Ilvy Njiokiktjien for the New York Times

The New York Times visits Dutch designer and bookmaker Irma Boom‘s new library of experimental books:

Irma Boom pays careful attention to word choice. The Dutch designer, one of the world’s pre-eminent bookmakers, is loath to say “client” and refers to her projects as “commissions.” She also doesn’t call herself an artist.

Never mind that Ms. Boom, 56, was once in a group exhibition at the Pompidou Center, or that many of her books are in the Museum of Modern Art’s collection. Her belief that she is not an artist could be a matter of culture — a product of her “Dutch rigor,” as the architect Rem Koolhaas, a close friend and collaborator, said.

But there are many who would at least consider Ms. Boom’s books works of art. Among them were the jurors of the Johannes Vermeer Award, the Dutch state prize for the arts, which she won in 2014. “Her books transcend the level of mere information carriers,” the jury’s report stated. “They are small or larger objects to admire, tempting us to read them with close attention.” She received 100,000 euros to put toward a “special project,” as the prize stipulates. “I cannot simply go and shop at Prada,” Ms. Boom said.

So Ms. Boom has used the prize for the quixotic, endless undertaking of creating a library of what she called “only the books that are experimental.” Above her studio here, the recently opened library is made up almost entirely of books from the 1600s and 1700s, and the 1960s and ’70s.

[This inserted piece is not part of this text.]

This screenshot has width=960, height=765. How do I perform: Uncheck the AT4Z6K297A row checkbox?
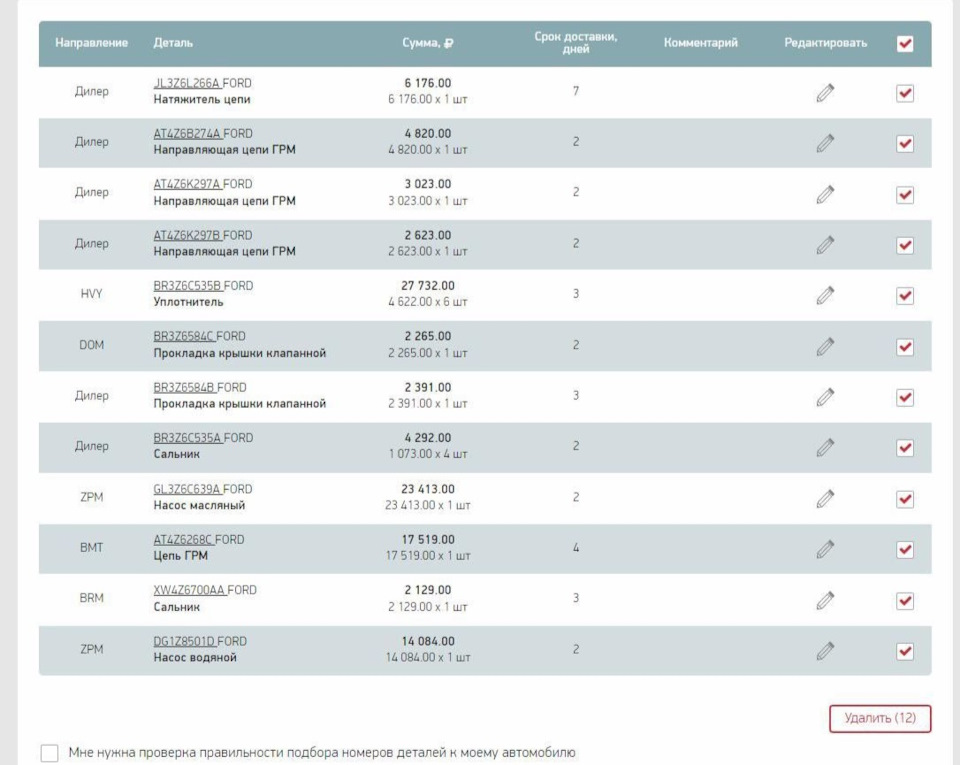point(905,194)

Those eras are when bookmaking wasn’t held back by conventions, Ms. Boom said, and when books “breathed freedom” in content and form. (Many of today’s e-books, by contrast, represent a “provisional low point” in the art of bookmaking, writes Mr. Koolhaas in the catalog “Irma Boom: The Architecture of the Book.”) Her library includes poetry collections, as well as exhibition catalogs that experimented with form — a book bound with bolts, for example, or contained within what seems like a three-ring binder.